Have her over for chicken dinner. Problem solved.
TWO EGG ARTICLES LESS THAN AN HOUR APART? What's going on here? They don't even seem to be part of a themed print issue. I smell a rat.
No, Emma, I will not live in your pods and I will not eat your bugs or whatever goes into these fake egg alternatives. As for you vegans, the Church allows this former altar boy to eat eggs on Good Friday, so obviously Jesus doesn't consider them meat.
Ewwwwww.
The vegan bit or the mung bean "eggs"?
Mainly the mung bean part. But also the and JustEgg is a grocery staple for my family. part. I have no problem with people who want to be vegan. But don't put that evil on your children. My mother has celiac disease. (gluten allergy, real allergy, not just preference.) It's genetic and can be passed down. She never had me or my sibling tested for it. She just made us eat gluten free. It's fucking hell and the food is gross. Turns out neither me nor my siblings have it.

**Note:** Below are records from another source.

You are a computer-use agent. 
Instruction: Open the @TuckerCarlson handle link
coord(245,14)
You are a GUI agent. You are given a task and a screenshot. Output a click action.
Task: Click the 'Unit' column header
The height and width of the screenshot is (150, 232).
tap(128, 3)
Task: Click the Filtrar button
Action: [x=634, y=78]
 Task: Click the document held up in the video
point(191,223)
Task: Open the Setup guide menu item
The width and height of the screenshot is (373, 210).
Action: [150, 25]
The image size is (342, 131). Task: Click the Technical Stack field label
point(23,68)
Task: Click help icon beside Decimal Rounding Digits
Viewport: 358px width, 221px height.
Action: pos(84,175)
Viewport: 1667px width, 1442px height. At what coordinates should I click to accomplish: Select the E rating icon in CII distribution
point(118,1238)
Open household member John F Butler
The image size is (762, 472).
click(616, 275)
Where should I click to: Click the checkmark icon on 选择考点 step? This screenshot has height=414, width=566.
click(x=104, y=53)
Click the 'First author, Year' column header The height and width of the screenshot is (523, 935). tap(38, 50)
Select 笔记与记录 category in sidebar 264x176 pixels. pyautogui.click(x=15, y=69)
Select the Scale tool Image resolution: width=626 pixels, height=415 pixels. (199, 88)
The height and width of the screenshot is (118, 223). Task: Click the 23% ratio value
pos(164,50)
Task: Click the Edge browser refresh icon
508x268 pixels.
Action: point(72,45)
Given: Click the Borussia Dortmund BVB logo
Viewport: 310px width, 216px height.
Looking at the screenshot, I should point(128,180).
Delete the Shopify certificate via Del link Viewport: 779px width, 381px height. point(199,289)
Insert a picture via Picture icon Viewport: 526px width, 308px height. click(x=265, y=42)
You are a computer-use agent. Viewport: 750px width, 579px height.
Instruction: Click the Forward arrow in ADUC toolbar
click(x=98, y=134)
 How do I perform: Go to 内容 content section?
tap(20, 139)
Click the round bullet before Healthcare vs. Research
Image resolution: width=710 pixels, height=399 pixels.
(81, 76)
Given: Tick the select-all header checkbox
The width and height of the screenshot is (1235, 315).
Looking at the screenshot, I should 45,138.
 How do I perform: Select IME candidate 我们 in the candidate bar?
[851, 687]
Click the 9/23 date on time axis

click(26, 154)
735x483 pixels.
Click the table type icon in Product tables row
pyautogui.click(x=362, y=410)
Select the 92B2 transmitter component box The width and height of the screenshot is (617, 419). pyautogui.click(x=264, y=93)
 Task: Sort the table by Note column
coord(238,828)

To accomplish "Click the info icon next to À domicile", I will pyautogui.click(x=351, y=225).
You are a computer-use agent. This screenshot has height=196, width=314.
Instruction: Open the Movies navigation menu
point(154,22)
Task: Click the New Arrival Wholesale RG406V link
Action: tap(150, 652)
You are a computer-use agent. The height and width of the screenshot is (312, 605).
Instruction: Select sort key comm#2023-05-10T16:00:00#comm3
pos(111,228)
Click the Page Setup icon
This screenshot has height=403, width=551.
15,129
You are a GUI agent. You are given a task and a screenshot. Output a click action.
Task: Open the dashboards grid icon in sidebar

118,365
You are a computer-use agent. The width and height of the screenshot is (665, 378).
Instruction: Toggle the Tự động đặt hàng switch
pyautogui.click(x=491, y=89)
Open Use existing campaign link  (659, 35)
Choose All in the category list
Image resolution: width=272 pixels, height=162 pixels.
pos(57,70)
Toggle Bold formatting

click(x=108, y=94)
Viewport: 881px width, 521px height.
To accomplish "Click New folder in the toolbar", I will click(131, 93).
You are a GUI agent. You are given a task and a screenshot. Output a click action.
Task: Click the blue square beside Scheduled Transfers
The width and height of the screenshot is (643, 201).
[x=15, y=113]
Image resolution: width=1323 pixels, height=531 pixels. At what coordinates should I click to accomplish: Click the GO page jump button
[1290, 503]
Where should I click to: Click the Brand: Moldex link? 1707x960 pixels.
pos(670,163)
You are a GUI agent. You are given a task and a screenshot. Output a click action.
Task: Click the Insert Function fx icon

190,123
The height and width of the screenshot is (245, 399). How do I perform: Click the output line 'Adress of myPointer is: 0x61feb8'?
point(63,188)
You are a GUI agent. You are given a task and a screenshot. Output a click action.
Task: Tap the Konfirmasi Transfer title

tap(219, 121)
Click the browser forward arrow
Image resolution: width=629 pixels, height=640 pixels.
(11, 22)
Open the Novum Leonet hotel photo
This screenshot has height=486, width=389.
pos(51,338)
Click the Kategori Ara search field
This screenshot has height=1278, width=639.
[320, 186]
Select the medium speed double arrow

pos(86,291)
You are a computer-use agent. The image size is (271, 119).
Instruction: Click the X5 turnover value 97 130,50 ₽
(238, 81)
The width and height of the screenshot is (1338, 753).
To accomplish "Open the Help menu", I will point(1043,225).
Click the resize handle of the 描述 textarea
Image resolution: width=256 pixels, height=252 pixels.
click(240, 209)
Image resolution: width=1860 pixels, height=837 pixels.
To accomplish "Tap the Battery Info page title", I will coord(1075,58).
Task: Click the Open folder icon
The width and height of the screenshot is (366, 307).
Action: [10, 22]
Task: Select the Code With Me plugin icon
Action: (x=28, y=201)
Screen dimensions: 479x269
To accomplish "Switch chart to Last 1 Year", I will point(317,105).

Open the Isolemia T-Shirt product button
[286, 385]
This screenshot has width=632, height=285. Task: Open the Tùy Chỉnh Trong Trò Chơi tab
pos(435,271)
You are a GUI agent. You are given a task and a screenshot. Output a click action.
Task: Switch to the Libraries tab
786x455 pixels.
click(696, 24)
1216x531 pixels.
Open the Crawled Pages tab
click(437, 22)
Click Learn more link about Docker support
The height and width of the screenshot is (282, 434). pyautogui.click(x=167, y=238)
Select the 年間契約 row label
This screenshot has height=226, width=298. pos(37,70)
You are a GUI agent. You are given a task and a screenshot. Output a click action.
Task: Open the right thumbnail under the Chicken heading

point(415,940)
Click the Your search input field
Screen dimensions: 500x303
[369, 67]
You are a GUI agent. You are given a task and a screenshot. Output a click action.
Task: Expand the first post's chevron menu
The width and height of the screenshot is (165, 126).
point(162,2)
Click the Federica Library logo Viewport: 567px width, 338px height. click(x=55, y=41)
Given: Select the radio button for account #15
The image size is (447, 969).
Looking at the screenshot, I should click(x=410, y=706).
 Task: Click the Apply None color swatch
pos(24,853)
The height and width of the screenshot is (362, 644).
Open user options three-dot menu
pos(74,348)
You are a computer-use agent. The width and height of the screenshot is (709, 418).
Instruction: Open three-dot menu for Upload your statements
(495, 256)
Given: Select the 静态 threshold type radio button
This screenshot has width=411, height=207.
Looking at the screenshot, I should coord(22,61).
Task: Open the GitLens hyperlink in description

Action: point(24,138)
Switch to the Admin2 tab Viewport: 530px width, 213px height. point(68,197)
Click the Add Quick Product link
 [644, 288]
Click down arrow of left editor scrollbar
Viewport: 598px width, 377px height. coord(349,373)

I don't understand why people would do it to their kids. It's so unhealthy. Especially the animal protein substitutes which are overprocessed and close to toxic.
She has kids? Find that hard to believe especially considering how immature she is.
Regardless, I have tried one of these products because they were really cheap. Didn't cook like an egg and tasted nasty.
There it is. Somehow I knew it'd be Emma.
Tacitly supporting the egg shortage, for the express purpose of effectively forcing some globalist lab-created egg made from bugs on the egg-craving humans. Those anti-gaia parasites.
@Emma Camp
Um. No. No it does not. To make scrambled eggs, you must scramble... eggs. Your mung bean product contains no eggs. Therefore, you are not making scrambled eggs with them. Quit lying to yourself (and everyone else).
Like most reason, writers, I don’t read her dribble. Is this just some backdoor attempt to push veganism?
Hey Emma, the prices are coming down you dumb bitch.
Language .
But full disclosure, I laughed harder at that than I should have.